16 HOW SUPPLIED/STORAGE AND HANDLING
Each XYNTHA SOLOFUSE Kit contains: one plunger rod for assembly, one sterile infusion set, two alcohol swabs, one bandage, one gauze pad, one vented sterile cap, and one package insert. The drug product, diluents for injection and the rest of components included within the XYNTHA 250, 500, 1000, 2000, or 3000 International Units kit are free from natural rubber and natural rubber latex.

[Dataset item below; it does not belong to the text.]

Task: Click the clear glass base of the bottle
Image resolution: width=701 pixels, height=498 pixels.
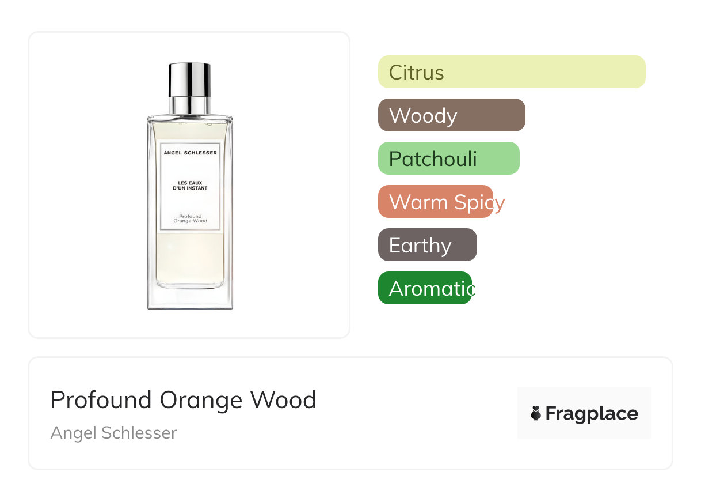Action: pos(190,299)
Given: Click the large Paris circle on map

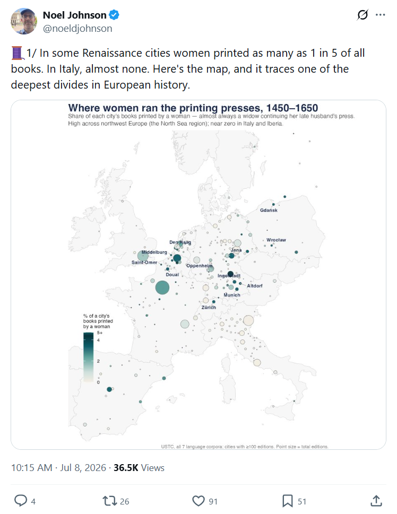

XYNTHA SOLOFUSE is supplied in a kit that includes the XYNTHA lyophilized powder containing nominally 250, 500, 1000, 2000 or 3000 IU and 4 mL 0.9 % Sodium Chloride solution for reconstitution in a prefilled dual-chamber syringe:
|Nominal Strength||Fill Size Color Indicator||Kit NDC #|
|250 International Units||Yellow||58394-022-03|
|500 International Units||Blue||58394-023-03|
|1000 International Units||Green||58394-024-03|
|2000 International Units||Red||58394-025-03|
|3000 International Units||Gray||58394-016-03|
Actual factor VIII activity in International Units is stated on the label of each XYNTHA SOLOFUSE.
Storage and Handling
Product as Packaged for Sale:
- Store XYNTHA SOLOFUSE under refrigeration at a temperature of 2° to 8°C (36° to 46°F) for up to 36 months from the date of manufacture until the expiration date stated on the label.
- Within the expiration date, XYNTHA SOLOFUSE also may be stored at room temperature not to exceed 25°C (77°F) for up to 3 months.
- Clearly record the starting date at room temperature storage in the space provided on the outer carton. At the end of the 3-month period, immediately use or discard the product. Do not put the product back into the refrigerator.
- Do not use XYNTHA SOLOFUSE after the expiration date stated on the label or after 3 months when stored at room temperature, whichever is earlier.
- Do not freeze. (Freezing may damage the XYNTHA SOLOFUSE.)
- During storage, avoid prolonged exposure of XYNTHA SOLOFUSE to light.
- Store the reconstituted solution at room temperature prior to administration. Administer XYNTHA SOLOFUSE within 3 hours after reconstitution or after removal of the grey rubber tip cap from the product.